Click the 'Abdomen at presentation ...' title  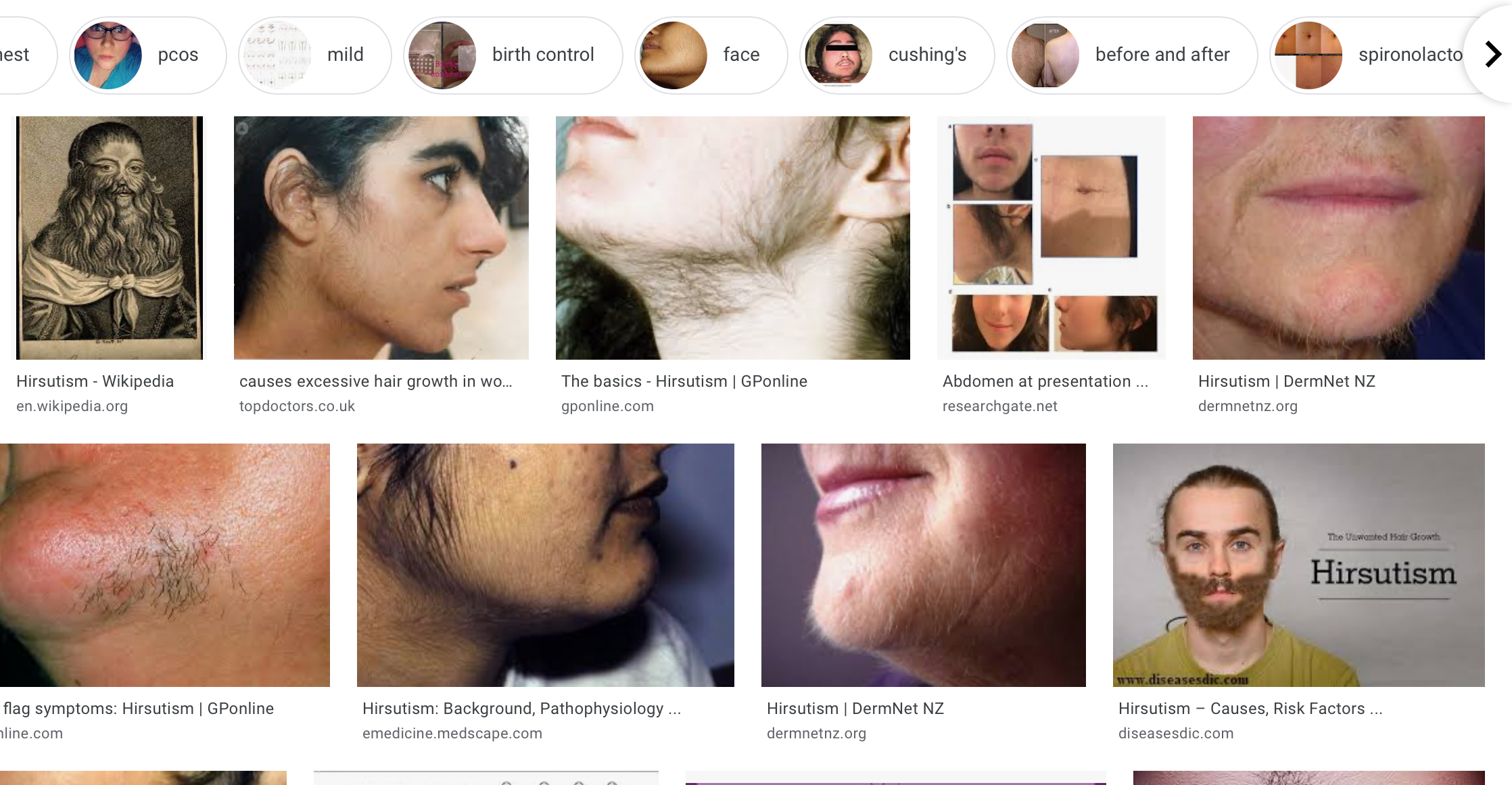pos(1045,381)
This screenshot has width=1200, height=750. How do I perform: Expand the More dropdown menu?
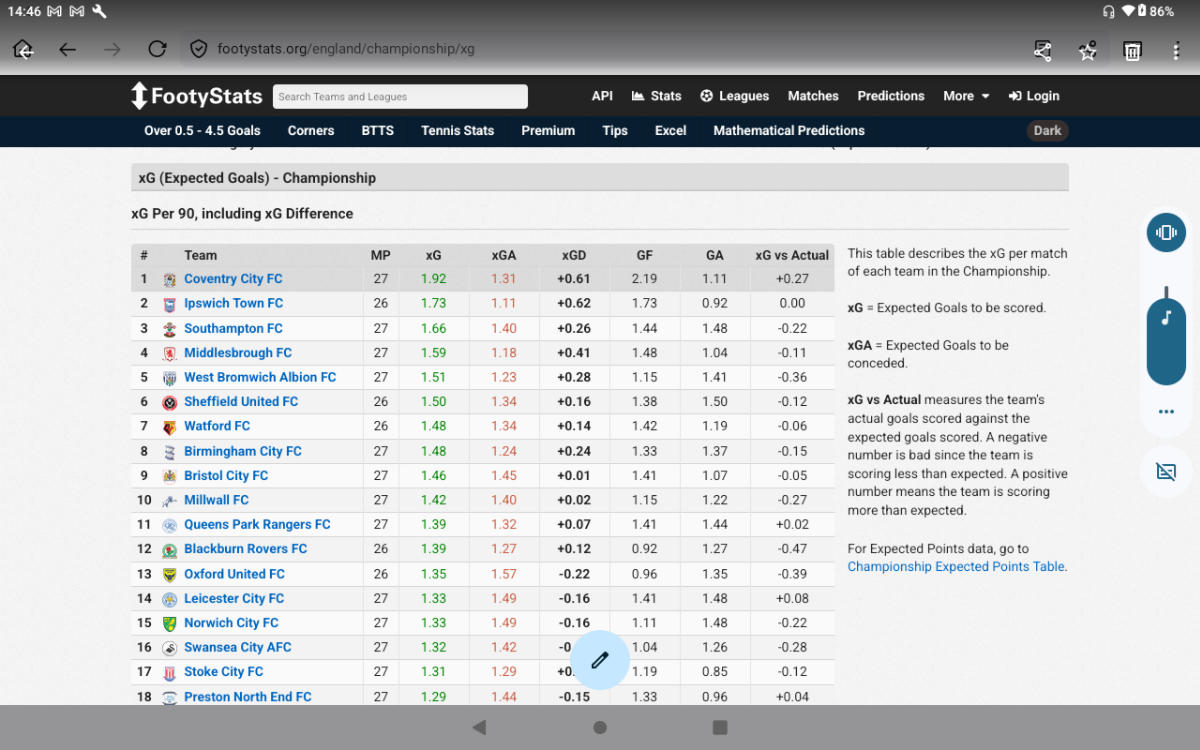tap(966, 96)
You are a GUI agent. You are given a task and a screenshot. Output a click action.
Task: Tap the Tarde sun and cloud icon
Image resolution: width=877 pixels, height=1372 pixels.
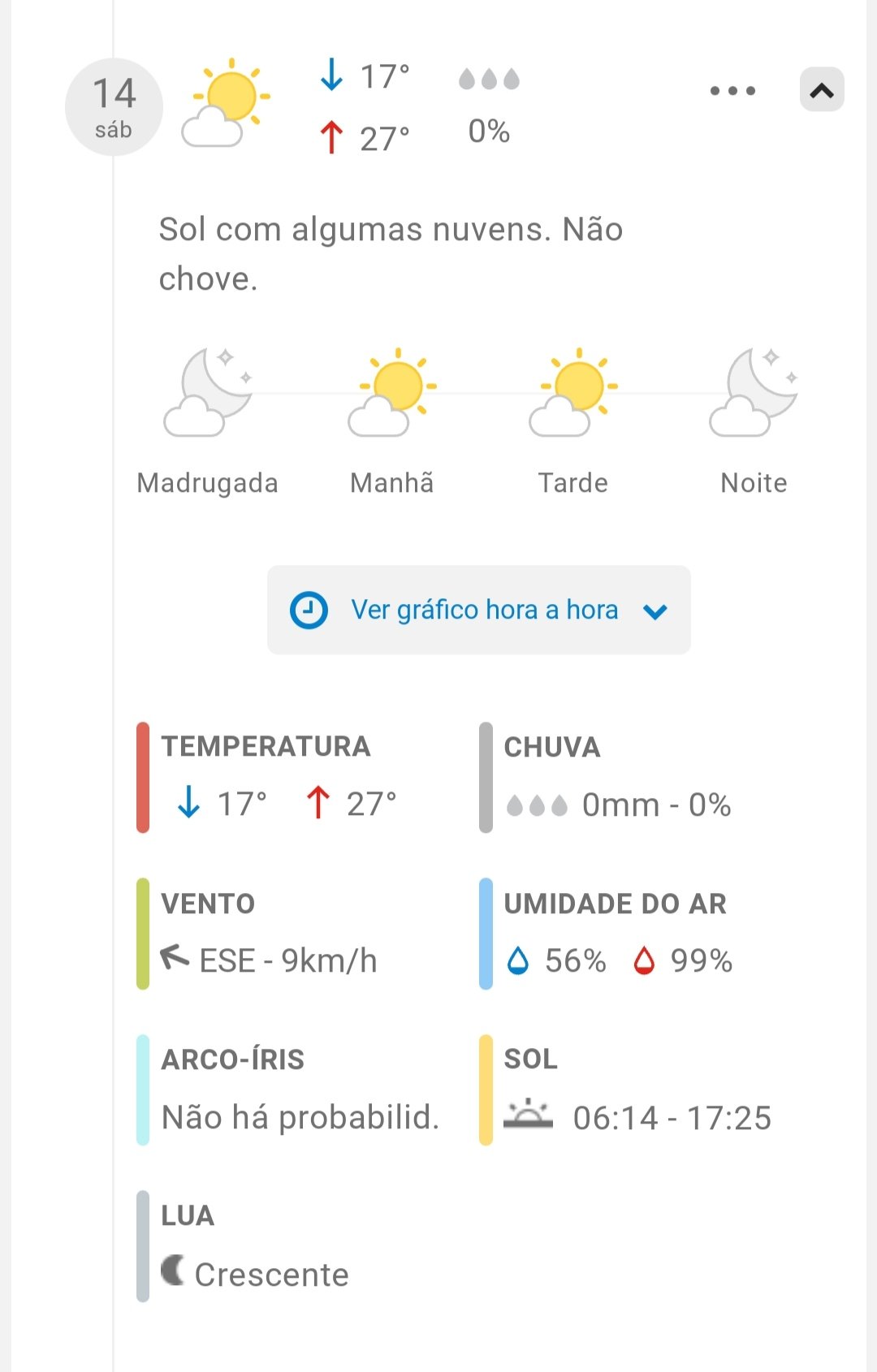(x=574, y=393)
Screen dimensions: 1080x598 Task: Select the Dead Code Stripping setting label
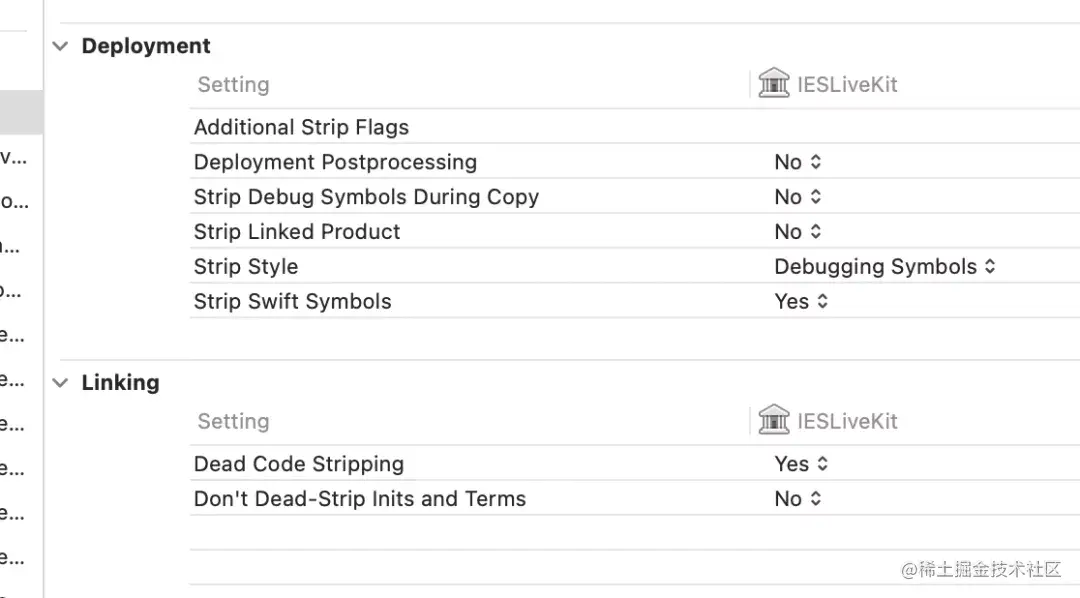[299, 464]
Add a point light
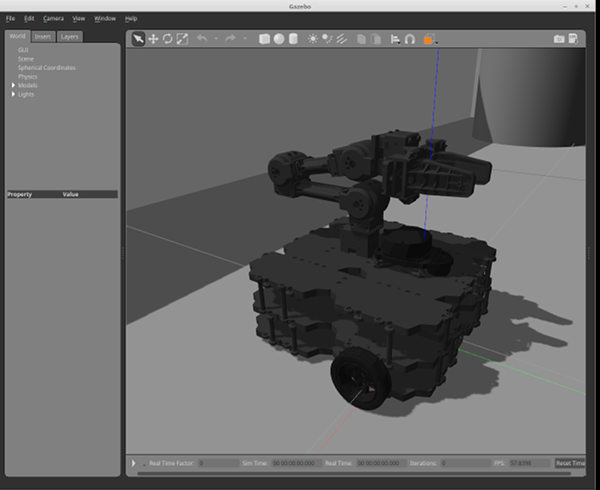 pyautogui.click(x=313, y=39)
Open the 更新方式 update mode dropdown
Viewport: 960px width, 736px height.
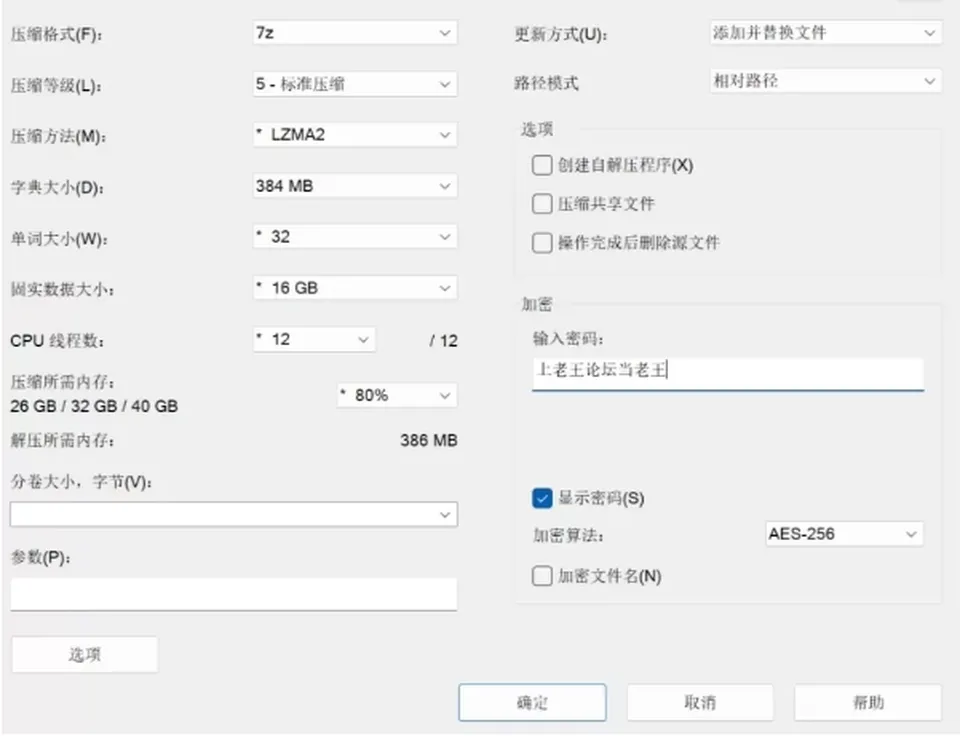(x=826, y=32)
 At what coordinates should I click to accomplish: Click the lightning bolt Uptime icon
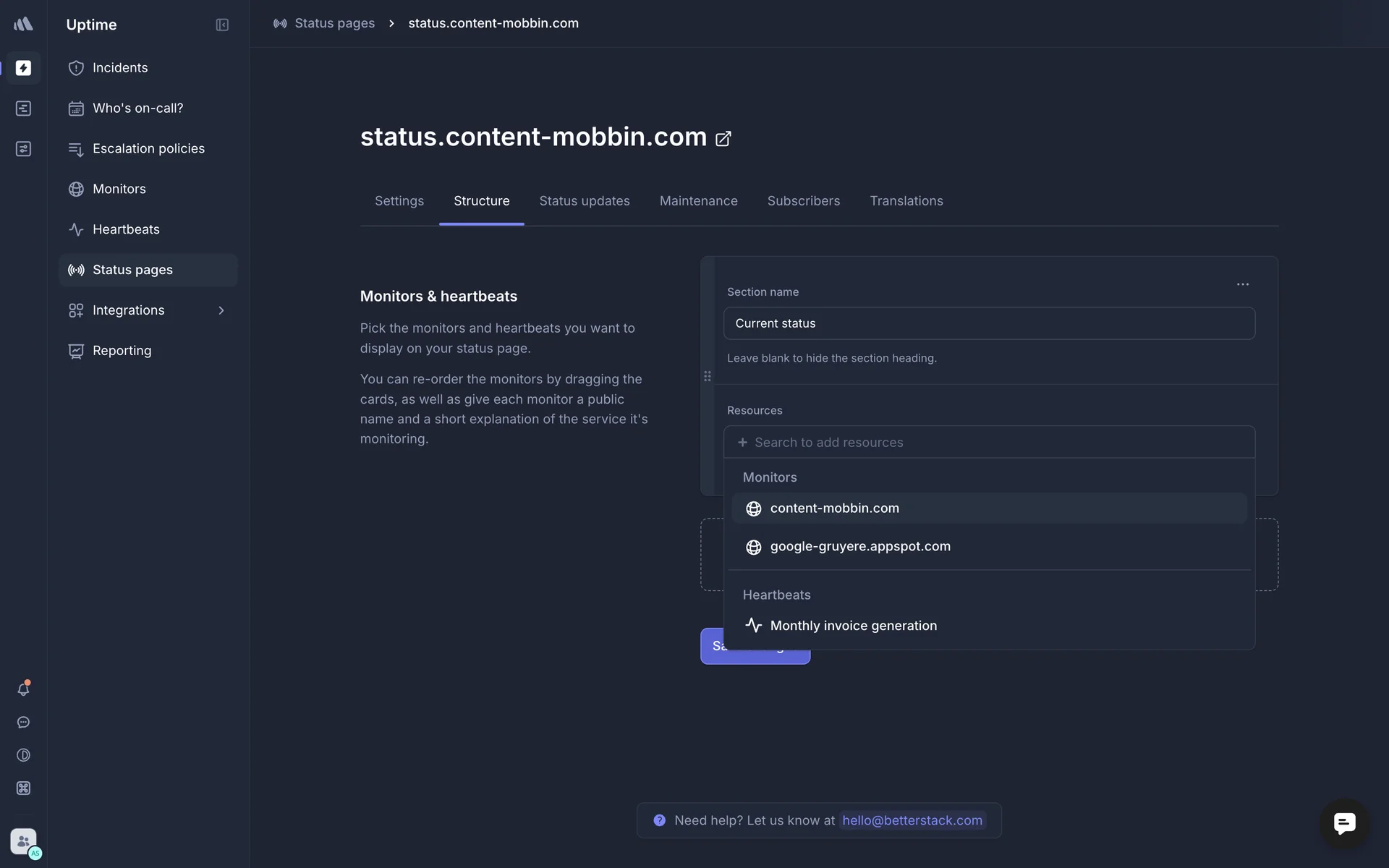tap(23, 68)
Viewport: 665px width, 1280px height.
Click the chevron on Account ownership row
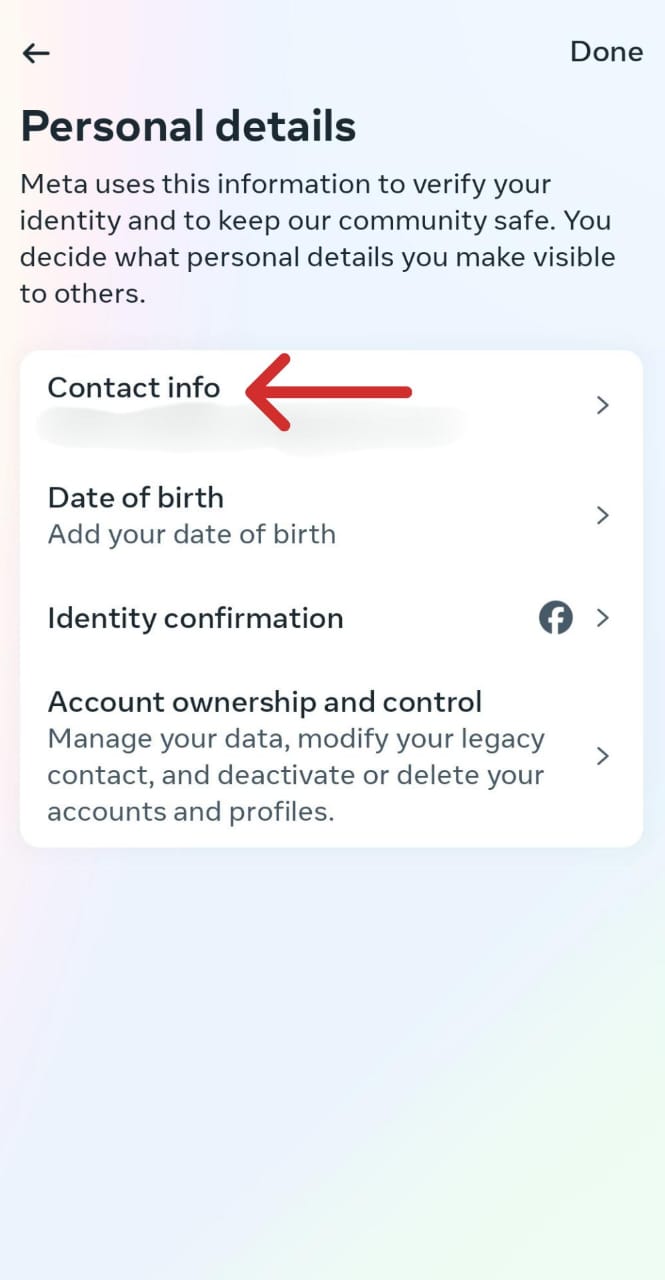[603, 756]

--------------------------------

WHAT TO DO
Your copy should hold exactly the lines from the one with "Add a point light" through the final line of the records, both ends included, and no pictures.

RESPONSE AREA
Add a point light
 pyautogui.click(x=313, y=39)
Open the 更新方式 update mode dropdown
Viewport: 960px width, 736px height.
(x=826, y=32)
 At what coordinates should I click to accomplish: Click the lightning bolt Uptime icon
tap(23, 68)
Viewport: 665px width, 1280px height.
Click the chevron on Account ownership row
[603, 756]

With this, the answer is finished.